El problema del  narcotráfico en general y del lavado de dinero proveniente del narcotráfico, en particular, ha debido inquietar más en la agenda del actual proceso electoral ecuatoriano. No basta apuntar a la prevención de la droga. Entre muchas razones, además de las obvias,  por la atracción de los capos de la droga hacia los políticos, especialmente con quienes se han cruzado en los paraísos fiscales. Necesitan de ellos para adelantar sus actividades corruptas, además de encontrar en los procesos electorales amplias oportunidades para medrar y, sobre todo, cooptar. Es su habilidad, y para ello suelen ser muy generosos y discretos. Basta recordar a Escobar, quien logró hacerse elegir en el Congreso para legislar  en protección de sus intereses. No todos llegan tan alto; los más, se contentan con sus cooptados. La transparencia en estos momentos sagrados de la democracia vale un potosí.
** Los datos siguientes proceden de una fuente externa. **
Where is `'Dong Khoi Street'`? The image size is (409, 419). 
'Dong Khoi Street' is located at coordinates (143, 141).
El votante debería conocer cuál es  la posición de su candidato en la lucha por la erradicación del narcotráfico, porque han surgido alternativas a la estrategia de la guerra impuesta por el imperio, ante su fracaso, y porque el negocio de las drogas está cambiando. El consumo del fentanilo, narcótico sintético, utilizado en medicina está ‘in’. Es un opioide mucho más poderoso que la heroína, por el que se pelean los compradores.  
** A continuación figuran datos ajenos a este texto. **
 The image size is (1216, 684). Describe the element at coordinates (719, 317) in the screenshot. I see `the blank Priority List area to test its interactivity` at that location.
Una nueva estrategia antinarcotráfico, alternativa a la guerra, fue convenida en los acuerdos entre el Gobierno colombiano y las FARC: Programa Participativo Nacional Integral de Sustitución de Cultivos de Uso Ilícito-PNIS (Punto 4, pp. 88 a 111). Está regido por el principio fundamental de   sustitución voluntaria, para generar confianza entre las comunidades y crear condiciones que permitan contribuir a la solución sin detrimento de la sostenibilidad económica, social y ambiental de las comunidades. No es una utopía, lo confirman los múltiples ejemplos de sustitución de coca por cacao de exportación, pero no es este el espacio para entrar en detalles.

Si se sigue con la estrategia de la guerra al narcotráfico, se mantiene el mito de las bases militares, lo que el guerrerista Trump llevará a nuevas exigencias.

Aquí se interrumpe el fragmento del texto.